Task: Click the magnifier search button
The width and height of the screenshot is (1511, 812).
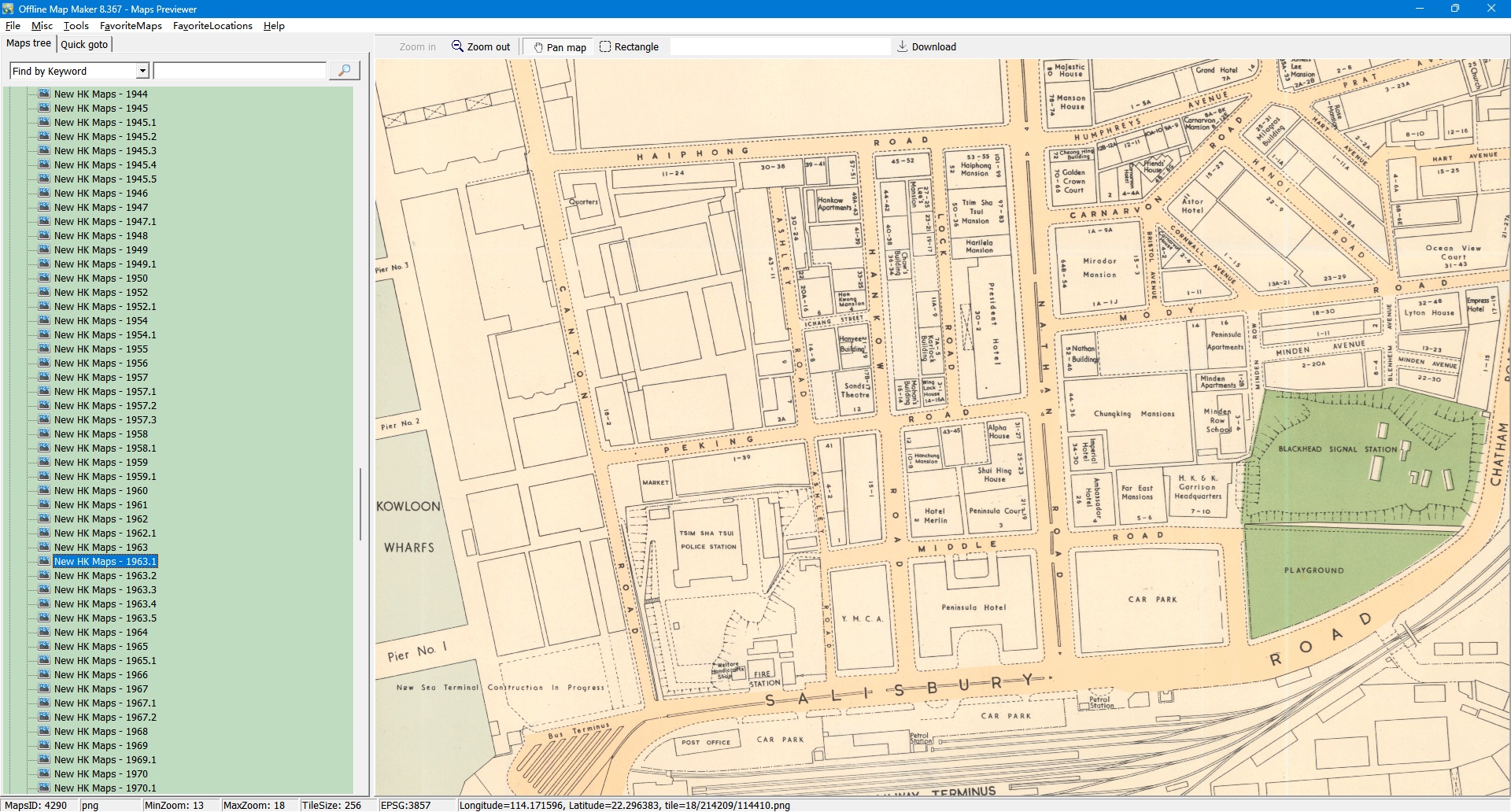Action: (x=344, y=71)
* * *
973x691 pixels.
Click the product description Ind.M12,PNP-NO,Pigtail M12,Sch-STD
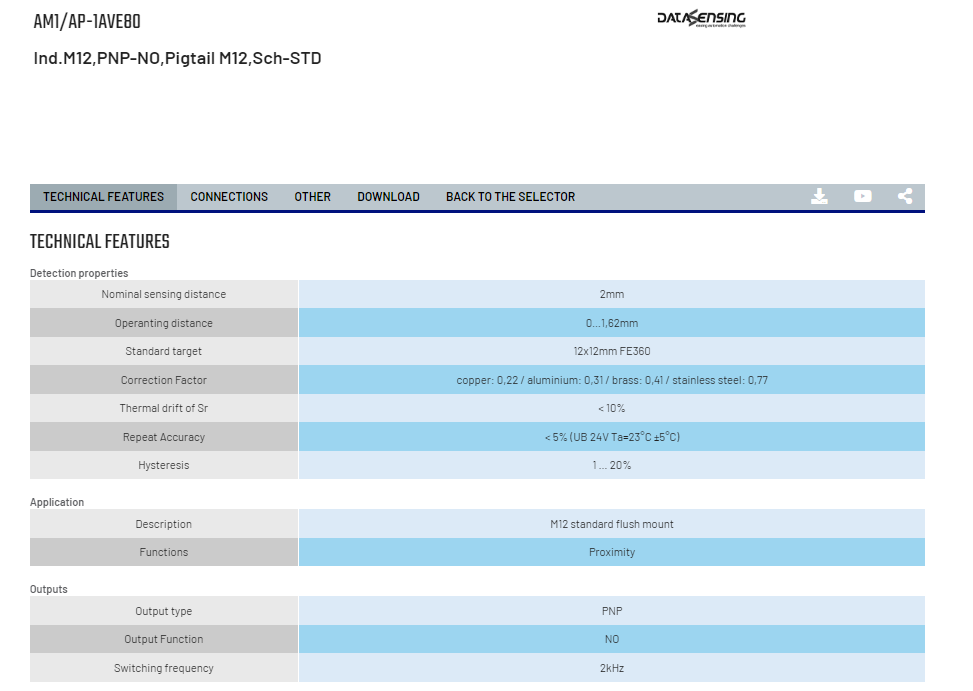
==
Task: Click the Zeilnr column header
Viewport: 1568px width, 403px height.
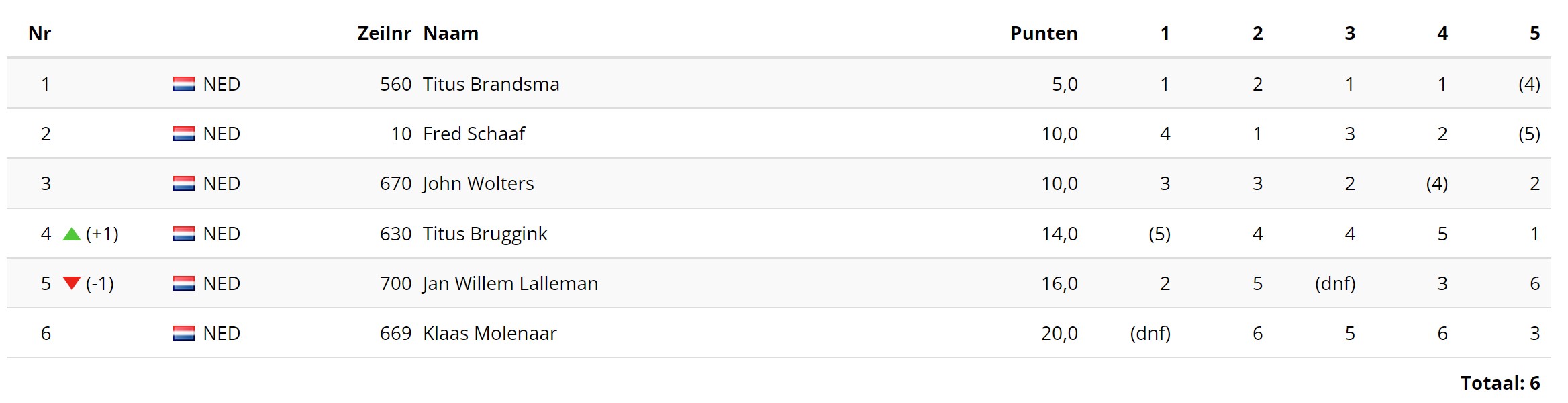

# Task instructions
Output the lines above between the one holding "Task: Click the Zeilnr column header" and the one holding "Viewport: 1568px width, 403px height.", inclusive, with nothing before or after them.

# Answer below
Task: Click the Zeilnr column header
Viewport: 1568px width, 403px height.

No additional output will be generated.